La correspondance désigne un commerce suivi et plus ou moins régulier de lettres entre deux ou plusieurs personnes sur des sujets déterminés, ou bien toute la série des lettres écrites par une même personne pendant la durée de sa vie.

Tout homme mêlé au mouvement intellectuel, politique, littéraire ou scientifique de son temps est conduit à échanger avec ceux qui s’intéressent aux mêmes objets des communications, des opinions, de simples nouvelles. Chacun accumule ainsi de ses cartons, presque sans s’en douter, la matière de nombreux volumes. Dans les œuvres complètes des écrivains de profession, la correspondance prend une place à côté de leurs ouvrages proprement dits. De nos jours, on a attaché beaucoup de prix à ces productions fugitives de l’activité intellectuelle des hommes notables, rendant un témoignage rétrospectif sur leur époque et sur eux-mêmes, et l’on en a fait l’objet d’une foule de recueils posthumes.

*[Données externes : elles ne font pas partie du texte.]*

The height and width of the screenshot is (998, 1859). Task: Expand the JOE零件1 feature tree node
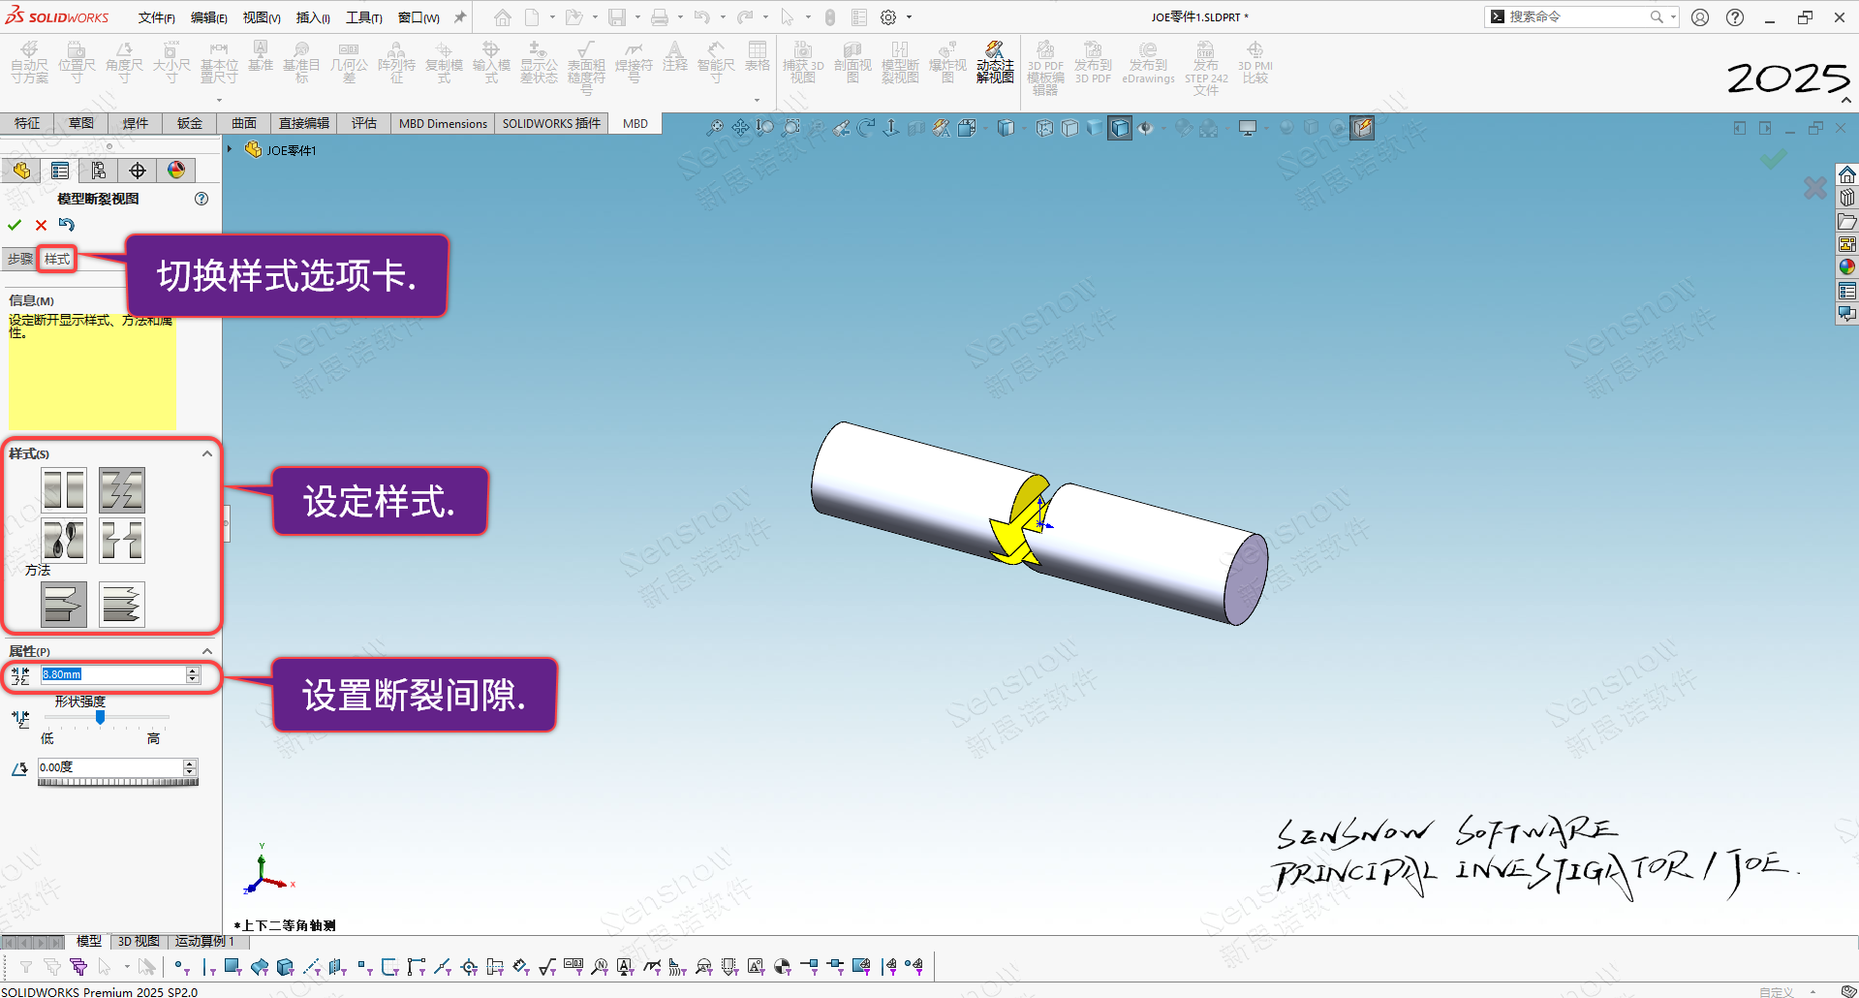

Parmi les grandes correspondances, on cite celles de Cicéron, de Pline le Jeune, d’Henri IV, de Mme de Sévigné, de Descartes, de Leibniz, de Bayle, de Voltaire, de Grimm, de Diderot, de La Harpe, de Jean-Jacques Rousseau, de Frédéric II, de Napoléon Ier, de Gœthe, de Béranger, de Jean de Muller, de Jonathan Swift, etc.

Cet article ne parle pas des compositions artificielles qui affectent la forme épistolaire, et qui sont, dans un cadre à part, des romans épistolaires, des pamphlets ou des traités. La correspondance proprement dite appartient au genre des mémoires, et elle fournit des documents très précieux à l’histoire générale ou à l’histoire des lettres, des arts ou des sciences. Écrites au jour le jour, et sur les questions qui intéressent ou passionnent dans le moment, les lettres d’un homme d’État, d’un écrivain, d’un artiste ou d’un savant, peuvent être dictées par un sentiment personnel dont il y a lieu quelquefois de se défier ; mais la suite de ces lettres répondant à celle même des événements et non à un plan conçu par l’auteur, elles ont, dans leur ensemble, plus d’autorité et de valeur, comme témoignages, que les mémoires rédigés d’ordinaire sous une impression unique et plaçant les faits sous un jour calculé d’après leur dénouement.

La correspondance se rattache à la causerie autant qu’à l’histoire. C’est une conversation écrite dans laquelle excellent les peuples et les époques où la causerie a fleuri. C’est pour cela que les Français du XVIIe et du XVIIIe siècles sont passés maîtres dans ce genre d’histoire universelle au jour le jour. Mme de Sévigné en a donné l’inimitable modèle, en y portant non seulement ses qualités propres, mais celles de son temps. Sa correspondance embrasse tout, parce que son esprit, comme celui de son entourage, était ouvert à tout, à la philosophie, à la religion, aux intérêts politiques aussi bien qu’aux intrigues de cour, aux cabales littéraires, aux commérages mondains, aux frivolités de la mode. Elle répandait sur tout cela les grâces de son esprit naturel et le style d’une société et d’une époque où tout le monde écrivait et écrivait bien. À côté d’elle, on peut citer toute une pléiade de gracieux auteurs de correspondances féminines : Mme de Montespan, de Coulanges, de Grignon, de La Sablière, de Maintenon, Ninon de Lenclos, et tant d’autres…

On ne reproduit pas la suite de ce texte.